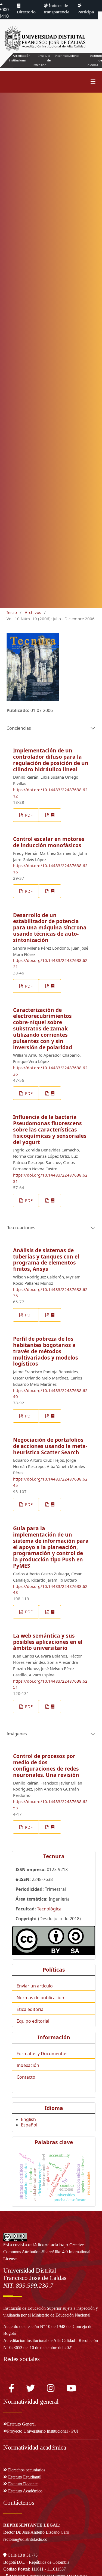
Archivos (33, 612)
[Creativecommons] (53, 1940)
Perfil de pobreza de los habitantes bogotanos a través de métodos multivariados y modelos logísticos (45, 1351)
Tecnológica (49, 1909)
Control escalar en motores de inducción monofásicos (48, 842)
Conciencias (19, 728)
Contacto (26, 2077)
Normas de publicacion (40, 1998)
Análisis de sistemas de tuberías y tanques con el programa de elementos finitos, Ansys (46, 1259)
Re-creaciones (21, 1228)
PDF (28, 815)
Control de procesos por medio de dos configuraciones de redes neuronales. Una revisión (46, 1765)
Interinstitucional (67, 56)
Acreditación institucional (19, 58)
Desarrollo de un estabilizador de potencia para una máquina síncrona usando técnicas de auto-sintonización (49, 927)
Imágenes (17, 1734)
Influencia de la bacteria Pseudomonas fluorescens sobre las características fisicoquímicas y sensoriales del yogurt (49, 1129)
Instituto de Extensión (42, 60)
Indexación (28, 2065)
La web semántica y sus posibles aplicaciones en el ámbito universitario (47, 1642)
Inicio (12, 612)
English (28, 2119)
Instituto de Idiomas (94, 60)
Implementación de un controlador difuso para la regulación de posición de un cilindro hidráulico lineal (50, 760)
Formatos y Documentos (42, 2054)
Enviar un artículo (35, 1986)
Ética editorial (31, 2009)
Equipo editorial (33, 2021)
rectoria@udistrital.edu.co (25, 2539)
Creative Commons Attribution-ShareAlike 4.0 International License (46, 2252)
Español (29, 2125)
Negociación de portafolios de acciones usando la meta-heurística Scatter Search (50, 1446)
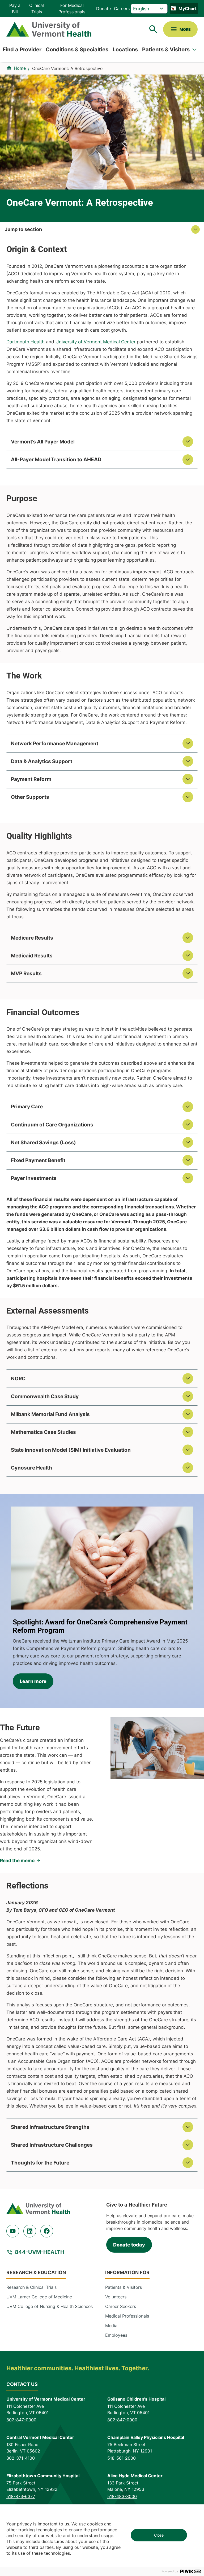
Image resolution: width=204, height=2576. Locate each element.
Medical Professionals (127, 2316)
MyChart (187, 8)
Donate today (129, 2245)
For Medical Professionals (71, 8)
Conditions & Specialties (77, 49)
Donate (103, 8)
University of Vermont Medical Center (95, 341)
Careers (122, 8)
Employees (116, 2335)
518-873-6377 (20, 2496)
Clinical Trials (36, 8)
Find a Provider (22, 49)
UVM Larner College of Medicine (39, 2296)
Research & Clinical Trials (31, 2287)
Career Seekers (120, 2306)
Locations (125, 49)
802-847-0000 (21, 2419)
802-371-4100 (20, 2458)
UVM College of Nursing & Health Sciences (49, 2306)
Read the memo (17, 1860)
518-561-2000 (121, 2458)
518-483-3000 (122, 2496)
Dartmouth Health (25, 341)
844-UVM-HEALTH (39, 2252)
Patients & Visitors (166, 49)
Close (159, 2535)
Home (20, 68)
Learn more (33, 1681)
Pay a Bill (14, 8)
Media (111, 2325)
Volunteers (115, 2296)
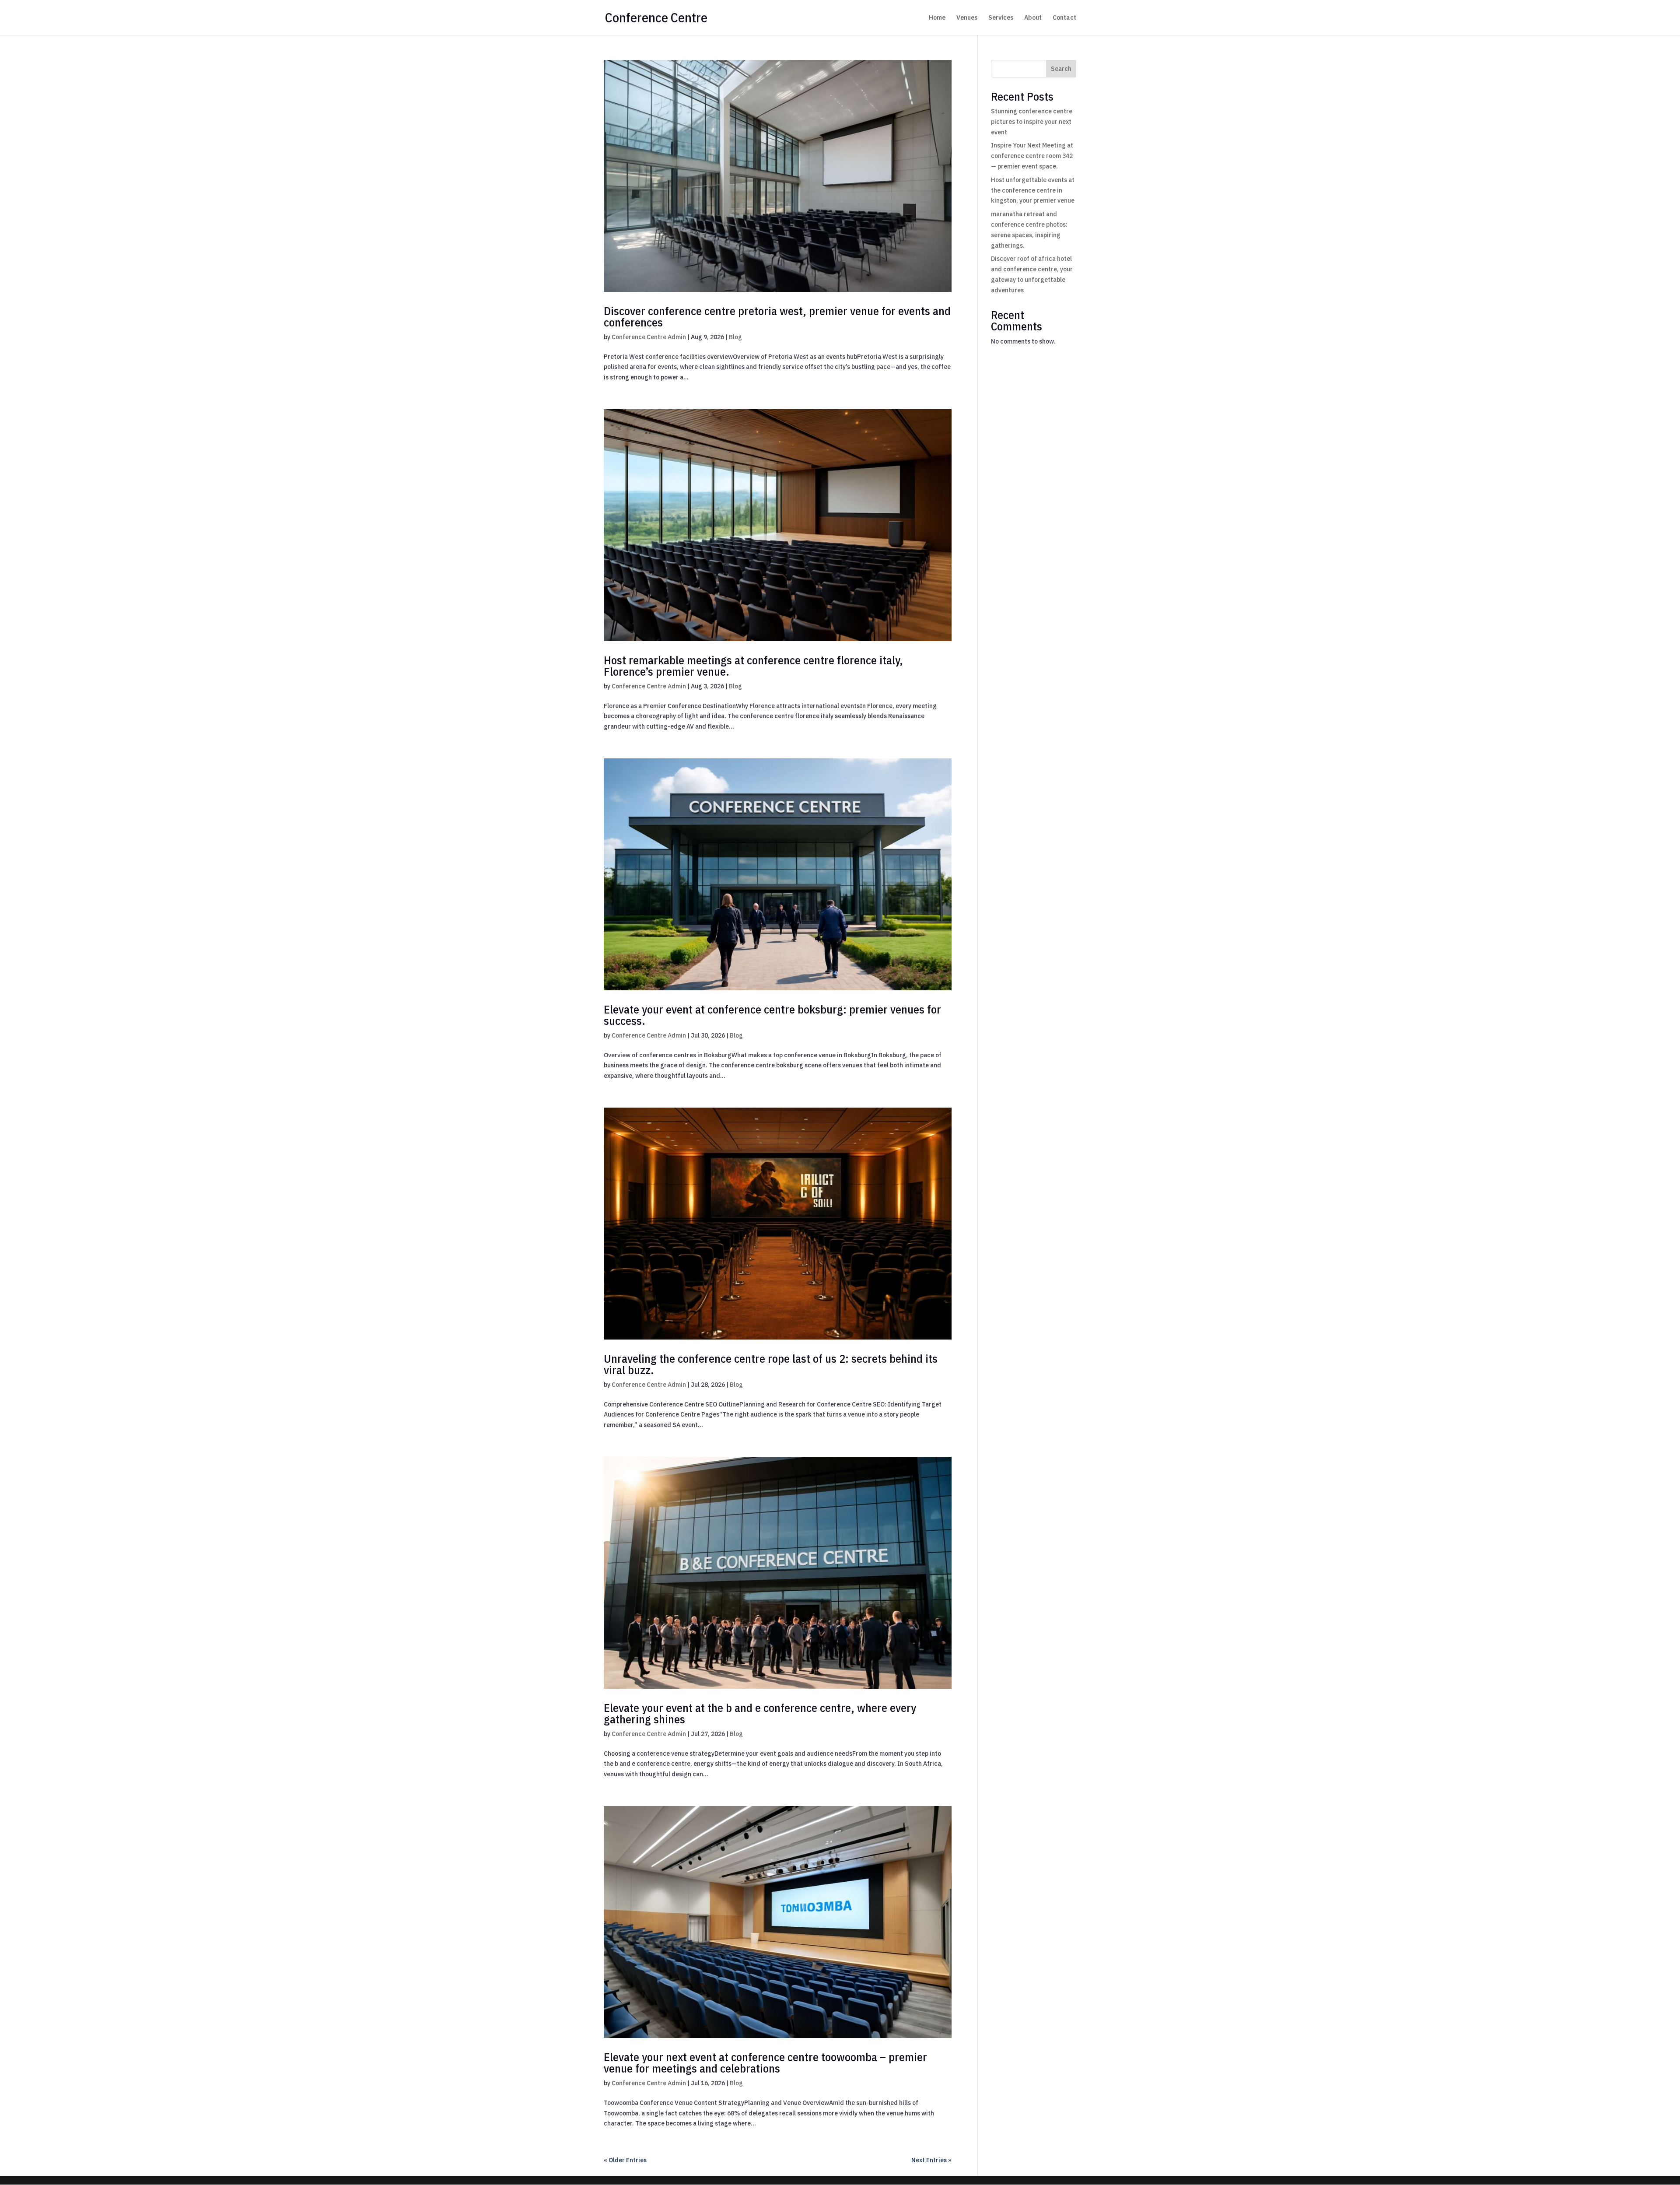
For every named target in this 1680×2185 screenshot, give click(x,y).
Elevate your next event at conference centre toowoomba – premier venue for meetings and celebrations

==========

Using the records above, set down exactly the lines from the one with "Find a Provider (22, 49)" through the one with "518-483-3000 (122, 2496)", inclusive, and nothing more.

Find a Provider (22, 49)
UVM Larner College of Medicine (39, 2296)
Research & Clinical Trials (31, 2287)
Career Seekers (120, 2306)
Locations (125, 49)
802-847-0000 (21, 2419)
802-371-4100 (20, 2458)
UVM College of Nursing & Health Sciences (49, 2306)
Read the memo (17, 1860)
518-561-2000 (121, 2458)
518-483-3000 (122, 2496)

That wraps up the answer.